Kwaśniewski, który był gościem radia TOK FM zaznaczył, że ewentualne porozumienie PiS z SLD "to jeden z wątków dyskusji, który na pewno w Prawie i Sprawiedliwości ma miejsce".
Jego zdaniem, jeśli w PiS jest frakcja, która o tym rozmawia, jest to grupa ludzi, "która jest przede wszystkim zorientowana na władzę".
"Taki scenariusz istnieje"
- Więc ja sądzę, że w takich rozmowach szczególnie, które prowadzą młodzi ludzie, kiedy zastanawiają się, jak stworzyć pewną realną wizję powrotu do władzy, to pewno i taki scenariusz istnieje - stwierdził. - I moim zdaniem, on jest realny. Ja bym go absolutnie nie odrzucał - zaznaczył Kwaśniewski.

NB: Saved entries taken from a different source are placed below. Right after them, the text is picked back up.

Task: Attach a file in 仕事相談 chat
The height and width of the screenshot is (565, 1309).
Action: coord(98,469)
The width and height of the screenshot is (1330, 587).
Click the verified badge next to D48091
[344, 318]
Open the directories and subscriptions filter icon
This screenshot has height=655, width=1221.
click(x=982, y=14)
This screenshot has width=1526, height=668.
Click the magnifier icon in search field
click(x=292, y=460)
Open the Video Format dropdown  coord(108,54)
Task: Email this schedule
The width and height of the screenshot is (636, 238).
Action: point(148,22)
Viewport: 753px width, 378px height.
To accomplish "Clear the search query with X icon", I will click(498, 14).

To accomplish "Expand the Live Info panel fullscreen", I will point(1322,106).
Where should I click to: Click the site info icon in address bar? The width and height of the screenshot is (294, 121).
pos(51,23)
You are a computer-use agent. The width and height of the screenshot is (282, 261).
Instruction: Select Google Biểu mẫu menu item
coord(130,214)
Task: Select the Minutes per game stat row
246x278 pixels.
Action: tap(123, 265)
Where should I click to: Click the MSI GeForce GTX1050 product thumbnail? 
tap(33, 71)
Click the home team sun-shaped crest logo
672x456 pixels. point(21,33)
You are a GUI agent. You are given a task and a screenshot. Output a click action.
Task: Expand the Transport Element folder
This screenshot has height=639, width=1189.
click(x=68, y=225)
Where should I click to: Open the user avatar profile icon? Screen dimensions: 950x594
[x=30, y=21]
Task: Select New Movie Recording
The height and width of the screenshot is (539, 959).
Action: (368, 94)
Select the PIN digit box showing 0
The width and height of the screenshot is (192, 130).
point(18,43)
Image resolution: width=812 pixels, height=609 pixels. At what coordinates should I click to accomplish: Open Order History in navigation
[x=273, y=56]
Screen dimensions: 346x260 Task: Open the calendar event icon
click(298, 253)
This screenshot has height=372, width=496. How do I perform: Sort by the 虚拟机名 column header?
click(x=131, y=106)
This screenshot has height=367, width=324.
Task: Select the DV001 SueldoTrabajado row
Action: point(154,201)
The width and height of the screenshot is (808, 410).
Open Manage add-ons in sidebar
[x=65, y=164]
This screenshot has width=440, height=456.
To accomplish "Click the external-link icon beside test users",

W jego przekonaniu, ewentualne porozumienie PiS i SLD mogłoby się opierać na "pragmatycznym programie ku przyszłości". - Przecież nie na próbie znalezienia kompromisu w sprawach oceny PRL, komunizmu, generała Jaruzelskiego, bo to jest niemożliwe - ocenił. - Dla trzydziestoparolatków takie zostawienie historii "w kącie" nie wydaje mi się niemożliwe - dodał b. prezydent.
"Zbyt dobrze mam jeszcze w pamięci zbrodnie PRL"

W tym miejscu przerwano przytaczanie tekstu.